··· Source excerpt

A variable is first created to hold a reference to the instance of the block that was grabbed, as well as a reference to the slot that it actually belongs to by using its key property. Since the slots were never shuffled, their keys match their index in the array that holds the reference to them.
The next line uses a method that lets you assign objects in the display list to a specific display index. In other words, you can reorder the layers of displays object by using this handy function:
stage.setChildIndex(shape, stage.getNumChildren() - 1);
Since all of the blocks are directly in the stage’s display list, you call this method on stage. The first parameter is the child you want to access, and the second is the “layer” in which you want to move it to. You can access the top layer by referencing the number of children the stage currently has and forcing your grabbed block to take that place. Similar to arrays, the display list is zero-based so you need to subtract 1 from the length returned to reference the desired index. The object it replaces in the list is then pushed down one index and the others beneath it follow suit. This assures you that the blocks won’t render underneath any other shapes as you drag them around the stage.

······
··· Records

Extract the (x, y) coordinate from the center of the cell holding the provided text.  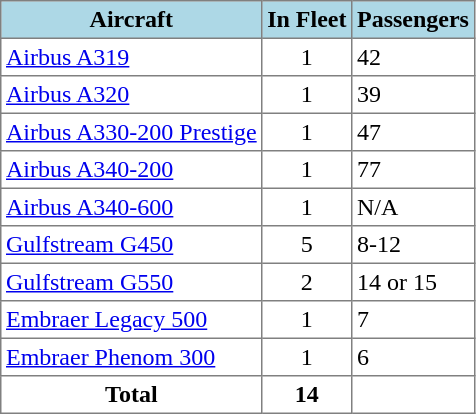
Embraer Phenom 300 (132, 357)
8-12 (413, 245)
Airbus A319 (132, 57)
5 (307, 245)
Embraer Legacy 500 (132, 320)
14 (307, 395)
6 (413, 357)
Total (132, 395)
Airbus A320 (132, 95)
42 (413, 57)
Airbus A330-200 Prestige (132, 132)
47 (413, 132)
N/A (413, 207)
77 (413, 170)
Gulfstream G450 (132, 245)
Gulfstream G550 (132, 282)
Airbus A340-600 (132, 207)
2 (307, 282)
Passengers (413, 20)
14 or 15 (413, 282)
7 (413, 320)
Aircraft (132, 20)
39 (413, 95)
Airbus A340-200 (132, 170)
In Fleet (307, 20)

······
··· Records

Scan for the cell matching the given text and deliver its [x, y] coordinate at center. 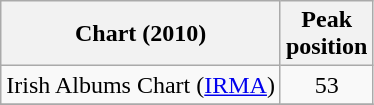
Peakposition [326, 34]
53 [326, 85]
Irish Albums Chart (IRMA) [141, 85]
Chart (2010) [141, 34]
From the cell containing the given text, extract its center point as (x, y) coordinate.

······

**Job:** Rewrite the part of the passage on reordering display layers that begins with the words "A variable is" and ends with "reference to them.", replacing "instance" with "copy".

**Worked answer:**
A variable is first created to hold a reference to the copy of the block that was grabbed, as well as a reference to the slot that it actually belongs to by using its key property. Since the slots were never shuffled, their keys match their index in the array that holds the reference to them.